Mistake #5: Leaving assets outright to adult children.

People understand why minor children and even young adults shouldn’t inherit property outright. Someone with more maturity and experience needs to manage the assets and make spending decisions. That’s why for minors and young adults, inheritances routinely are left in trusts at least until the youngsters are older.

Too often, however, people overlook the benefits of leaving assets in trust for adult children instead of having them inherit the property outright.

Consider the risks of leaving wealth outright even to grown children and these benefits of using inheritance trusts to hold bequests for them.

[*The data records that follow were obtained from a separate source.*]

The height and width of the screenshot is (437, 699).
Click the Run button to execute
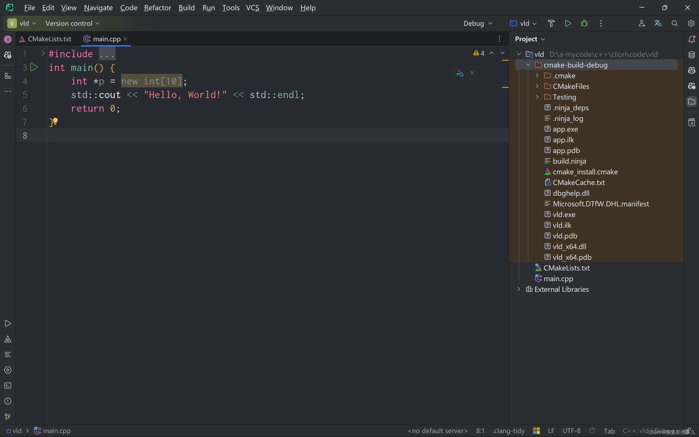click(568, 23)
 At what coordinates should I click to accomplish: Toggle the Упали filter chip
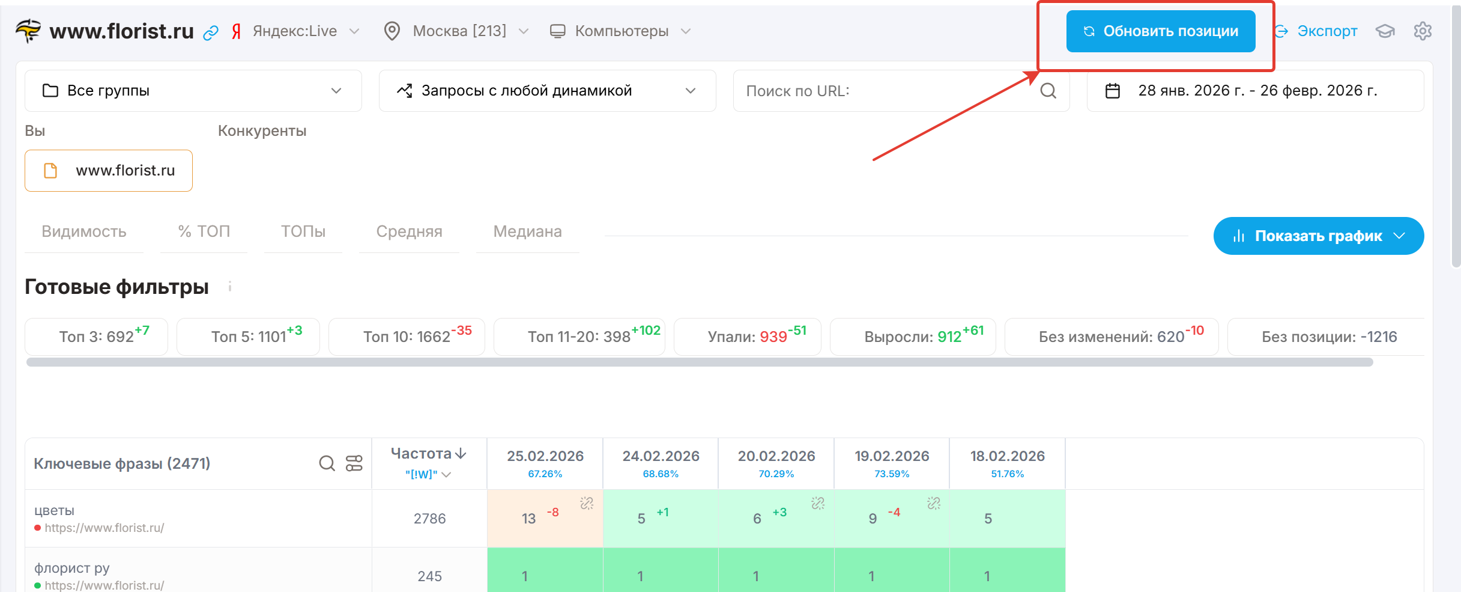pyautogui.click(x=747, y=337)
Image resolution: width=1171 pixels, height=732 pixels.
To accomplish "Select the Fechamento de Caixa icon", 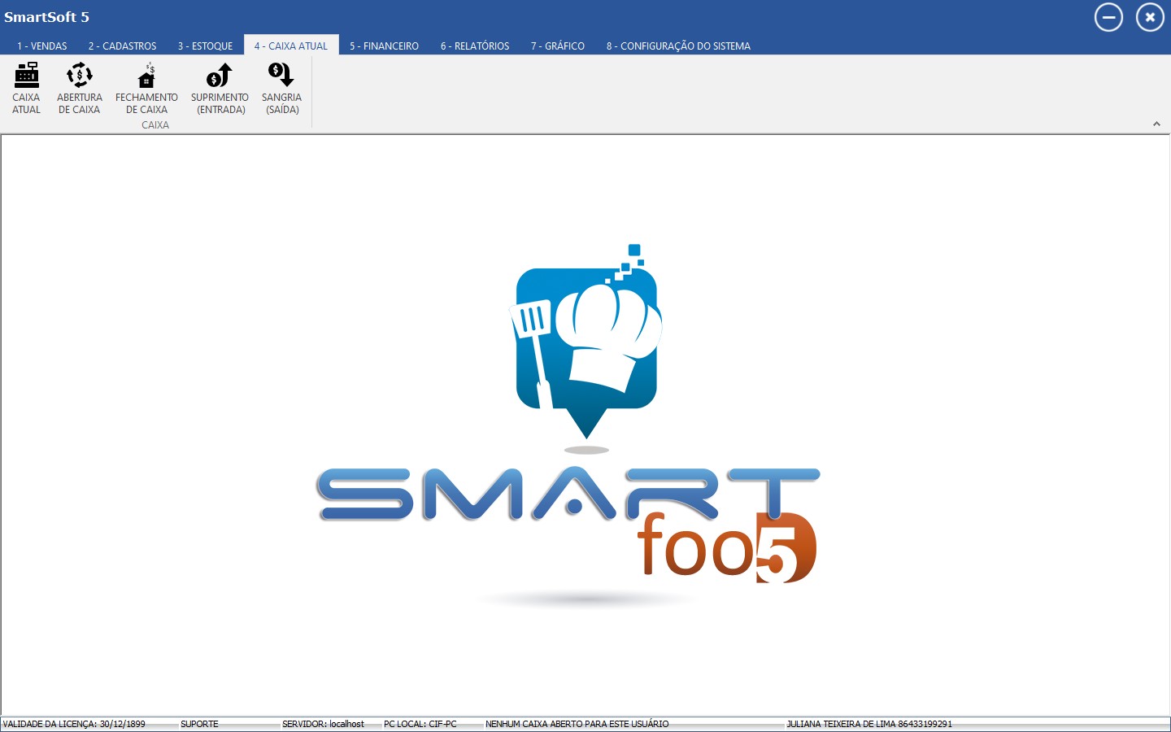I will 146,88.
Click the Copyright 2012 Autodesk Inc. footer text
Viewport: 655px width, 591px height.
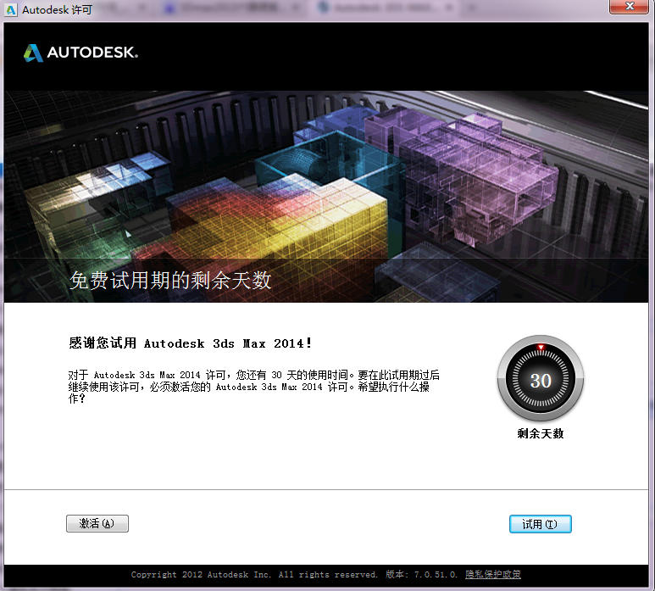(254, 575)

Reaching a particular age doesn’t mean someone is financially sophisticated. As the value of an inheritance increases, so does the level of financial acumen needed to manage it. When one of your goals is for the wealth to last for years, professional management of the wealth might be essential. The adult child could, of course, hire a money manager or financial advisor to manage wealth inherited outright. But someone who isn’t sophisticated enough to manage the money might not make a good choice of a financial advisor.

Make an honest assessment of the ability of each of your children to manage the property, and then decide whether to leave the bequest outright or in trust.

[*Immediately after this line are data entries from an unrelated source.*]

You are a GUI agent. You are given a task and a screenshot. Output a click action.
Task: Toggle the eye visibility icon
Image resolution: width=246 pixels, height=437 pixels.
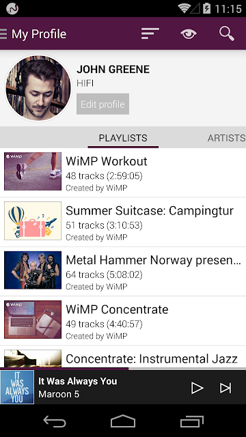point(189,33)
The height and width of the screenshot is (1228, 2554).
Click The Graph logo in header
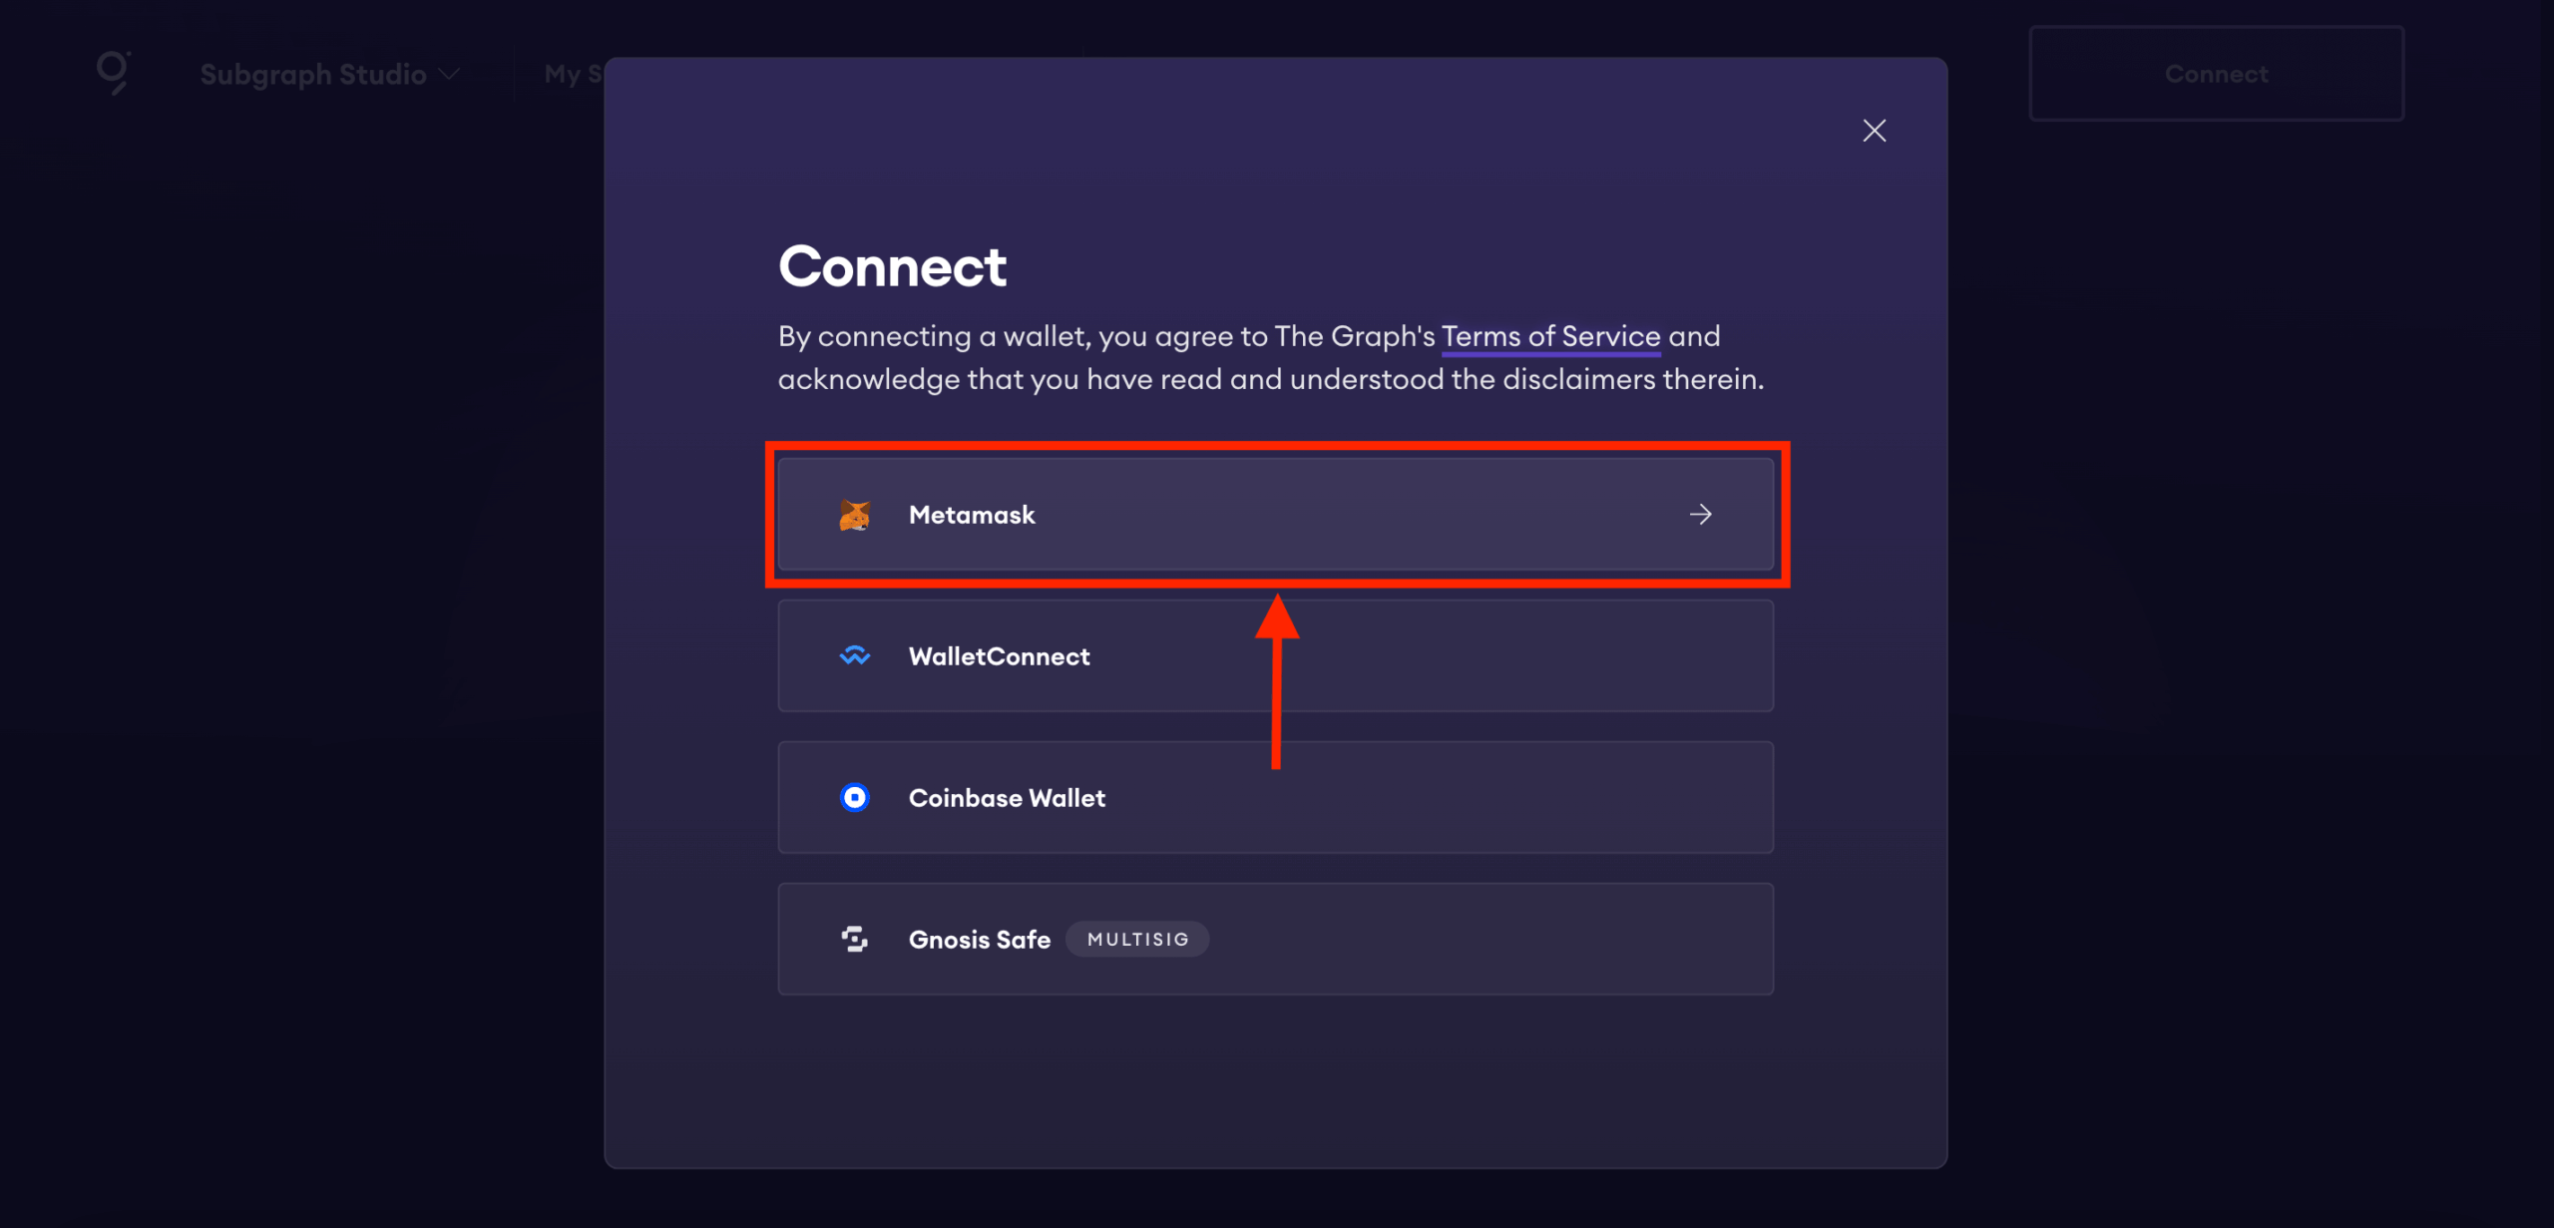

Some people are spendthrifts no matter what their age. When you’re concerned an adult child won’t focus on the long term, consider a trust. You can set rules for distributions from the trust.

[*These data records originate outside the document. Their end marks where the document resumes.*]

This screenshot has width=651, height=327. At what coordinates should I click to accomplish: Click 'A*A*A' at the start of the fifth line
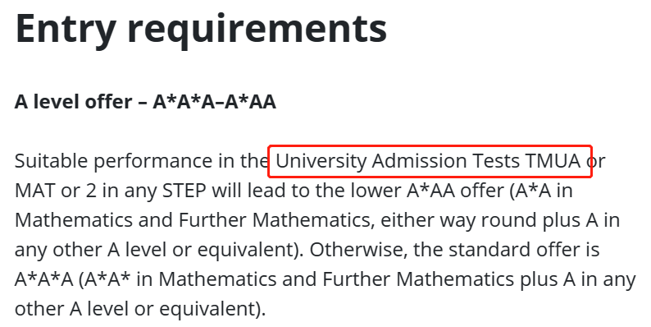coord(44,279)
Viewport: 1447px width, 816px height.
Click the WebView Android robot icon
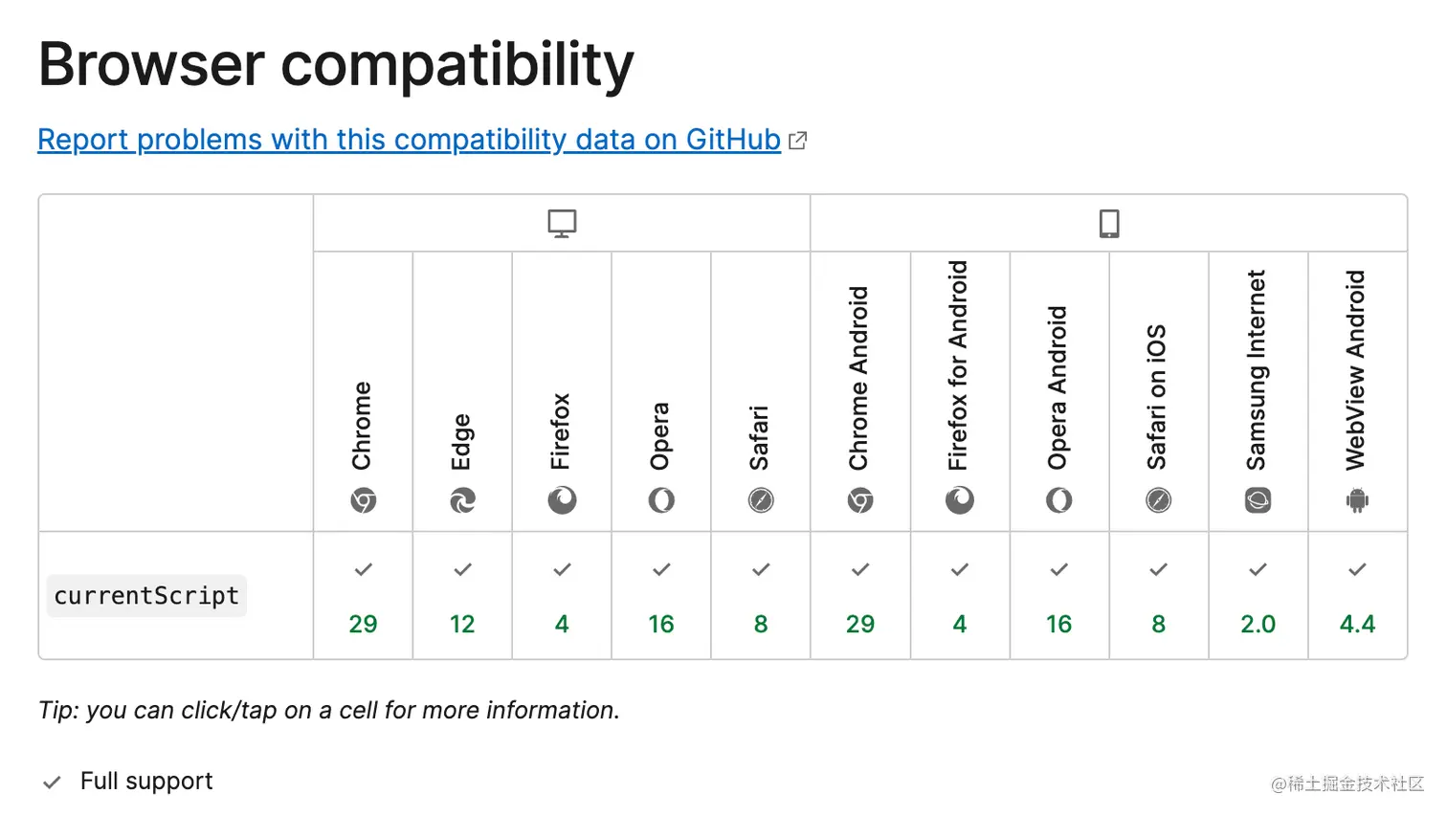tap(1357, 500)
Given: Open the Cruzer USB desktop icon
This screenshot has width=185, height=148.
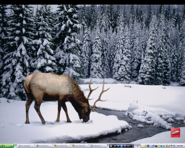Looking at the screenshot, I should tap(175, 133).
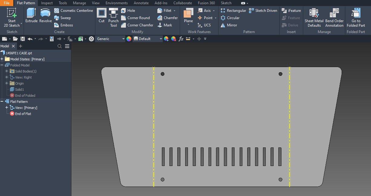Viewport: 371px width, 196px height.
Task: Select the Mirror pattern tool
Action: pyautogui.click(x=229, y=25)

For example, you can limit annual distributions to only investment income or a percentage of the trust’s value. At the other extreme, you can consider giving the trustee discretion to determine the distributions based on the needs and best interests of the beneficiary. When you're really concerned about the spending of the child, the trustee can pay the expenses of the child directly to providers of essential living expenses instead of distributing cash or property to the child. The rules for distributions generally are limited only by the imaginations of you and your estate planner.

The trust also can have a sort of on/off switch. You might be worried that an adult child has a problem with substance abuse or gambling. In that case, you can give the trustee the discretion to stop making distributions when it is in the beneficiary’s best interests. Distributions can be resumed when the trustee determines it is again in the beneficiary’s best interests.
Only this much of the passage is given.